Changes in opioid receptor selectivity following processing of peptide E: Effect on gut motility

Abstract

Peptide E is a μ-selective opioid peptide derived from proenkephalin A which contains [Met5]-enkephalin at the amino end and [Leu5]-enkephalin at the carboxyl end. Peptide E is further processed both centrally and peripherally to a [Leu5]-enkephalincontaining fragment which was investigated to determine if processing leads to alterations in receptor selectivity. Peptide E-(15–25) inhibited electrically stimulated contractions in both the mouse vas deferens, longitudinal muscle, myenteric (IC50 = 459 nmol/ L), and guinea pig ileum (IC50 = 2630 nmol/L), indicating a sixfold δ-receptor selectivity. When administered intracerebroventricularly to mice, peptide E-(15–25) also produced potent analgesia which was completely antagonized by naloxone pretreatment, but the peptide had no effect on intestinal transit as measured by the radiochromium geometric center method.
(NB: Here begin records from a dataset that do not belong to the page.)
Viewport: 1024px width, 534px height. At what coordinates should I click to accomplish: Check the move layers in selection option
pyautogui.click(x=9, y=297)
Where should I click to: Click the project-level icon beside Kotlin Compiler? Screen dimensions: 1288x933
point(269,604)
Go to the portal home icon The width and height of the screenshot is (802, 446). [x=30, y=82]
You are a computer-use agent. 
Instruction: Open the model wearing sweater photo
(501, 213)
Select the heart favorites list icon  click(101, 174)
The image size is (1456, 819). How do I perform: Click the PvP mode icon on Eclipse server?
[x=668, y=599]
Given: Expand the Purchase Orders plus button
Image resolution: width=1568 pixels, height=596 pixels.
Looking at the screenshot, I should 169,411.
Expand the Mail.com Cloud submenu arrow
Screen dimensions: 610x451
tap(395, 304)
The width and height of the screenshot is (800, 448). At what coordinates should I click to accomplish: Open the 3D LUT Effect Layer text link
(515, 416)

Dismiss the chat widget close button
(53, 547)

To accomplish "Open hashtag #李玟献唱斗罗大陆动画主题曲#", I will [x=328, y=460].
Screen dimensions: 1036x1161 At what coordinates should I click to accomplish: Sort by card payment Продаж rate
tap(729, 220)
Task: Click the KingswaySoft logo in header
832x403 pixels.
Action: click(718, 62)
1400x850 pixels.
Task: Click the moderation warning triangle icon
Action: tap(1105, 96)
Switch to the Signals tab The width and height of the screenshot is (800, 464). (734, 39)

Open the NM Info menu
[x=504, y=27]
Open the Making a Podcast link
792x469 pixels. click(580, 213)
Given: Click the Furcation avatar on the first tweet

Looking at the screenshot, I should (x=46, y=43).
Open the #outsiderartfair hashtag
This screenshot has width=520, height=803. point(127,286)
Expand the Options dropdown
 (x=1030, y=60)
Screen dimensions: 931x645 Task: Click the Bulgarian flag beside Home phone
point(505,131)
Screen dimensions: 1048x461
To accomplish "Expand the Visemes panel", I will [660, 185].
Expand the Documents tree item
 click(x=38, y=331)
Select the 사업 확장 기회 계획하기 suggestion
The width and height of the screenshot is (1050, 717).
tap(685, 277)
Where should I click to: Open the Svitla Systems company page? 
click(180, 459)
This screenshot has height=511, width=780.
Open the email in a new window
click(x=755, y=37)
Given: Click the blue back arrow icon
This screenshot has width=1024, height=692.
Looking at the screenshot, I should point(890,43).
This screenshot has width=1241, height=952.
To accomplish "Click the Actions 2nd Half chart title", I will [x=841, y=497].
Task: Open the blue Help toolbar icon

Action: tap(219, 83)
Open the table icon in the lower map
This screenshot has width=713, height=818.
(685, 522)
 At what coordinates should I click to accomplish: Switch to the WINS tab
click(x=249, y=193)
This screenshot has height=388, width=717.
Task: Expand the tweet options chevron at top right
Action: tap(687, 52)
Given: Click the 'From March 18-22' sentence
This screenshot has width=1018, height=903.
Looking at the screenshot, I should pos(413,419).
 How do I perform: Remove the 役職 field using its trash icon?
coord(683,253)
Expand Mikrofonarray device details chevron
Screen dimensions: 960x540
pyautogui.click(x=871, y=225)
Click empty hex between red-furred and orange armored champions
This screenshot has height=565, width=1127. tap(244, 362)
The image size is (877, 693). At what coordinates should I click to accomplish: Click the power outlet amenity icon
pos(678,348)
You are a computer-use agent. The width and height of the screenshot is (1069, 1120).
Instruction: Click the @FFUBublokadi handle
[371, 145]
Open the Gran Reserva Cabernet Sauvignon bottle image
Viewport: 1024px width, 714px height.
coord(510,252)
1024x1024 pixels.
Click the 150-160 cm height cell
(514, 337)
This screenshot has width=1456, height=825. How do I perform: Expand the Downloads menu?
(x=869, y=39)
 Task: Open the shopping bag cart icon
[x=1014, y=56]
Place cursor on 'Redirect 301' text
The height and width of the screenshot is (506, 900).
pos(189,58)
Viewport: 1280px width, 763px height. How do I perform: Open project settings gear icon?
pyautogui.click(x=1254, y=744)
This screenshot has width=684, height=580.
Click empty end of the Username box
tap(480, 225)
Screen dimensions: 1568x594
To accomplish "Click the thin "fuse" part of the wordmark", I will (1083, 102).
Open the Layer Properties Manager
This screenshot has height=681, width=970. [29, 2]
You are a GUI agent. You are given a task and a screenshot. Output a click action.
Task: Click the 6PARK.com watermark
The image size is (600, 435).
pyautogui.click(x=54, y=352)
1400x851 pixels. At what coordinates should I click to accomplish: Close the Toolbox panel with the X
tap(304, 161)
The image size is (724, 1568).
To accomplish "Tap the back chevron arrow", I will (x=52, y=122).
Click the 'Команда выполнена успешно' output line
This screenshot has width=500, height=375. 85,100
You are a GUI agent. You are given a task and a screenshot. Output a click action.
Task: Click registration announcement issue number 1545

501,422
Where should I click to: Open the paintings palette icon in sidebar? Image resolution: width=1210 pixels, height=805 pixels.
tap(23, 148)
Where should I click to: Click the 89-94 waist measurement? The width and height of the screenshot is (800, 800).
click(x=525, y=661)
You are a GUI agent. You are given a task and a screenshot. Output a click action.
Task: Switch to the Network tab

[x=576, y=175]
This is consistent with earlier findings that intracerebroventricular δ-opioid-selective agents are analgesic but do not inhibit intestinal transit. In vitro radioligand binding assays were performed using male Sprague-Dawley rat whole brain homogenates. The IC50 for peptide E against [3H]naloxone was 1.8 nmol/L compared with the δ-opioid ligand, [3H] [d-Pen2, d-Pen5]-enkephalin of 38.8 nmol/L. The IC50 for peptide E-(15–25) against [3H]naloxone was 497 nmol/L, but for [3H] [d-Pen2, d-Pen5]-enkephalin it was 50.6 nmol/L. Therefore, peptide E loses μ-opioid receptor affinity (1.8–497 nmol/L) after proteolytic processing and the loss of the amino terminal tyrosine but maintains a high δ-opioid affinity (38.8–50.6 nmol/L). These studies demonstrate that enzymatic peptide processing of peptide E to peptide E-(15–25) leads to a shift from μ to δ-receptor selectivity and a different spectrum of biological effects on gut motility.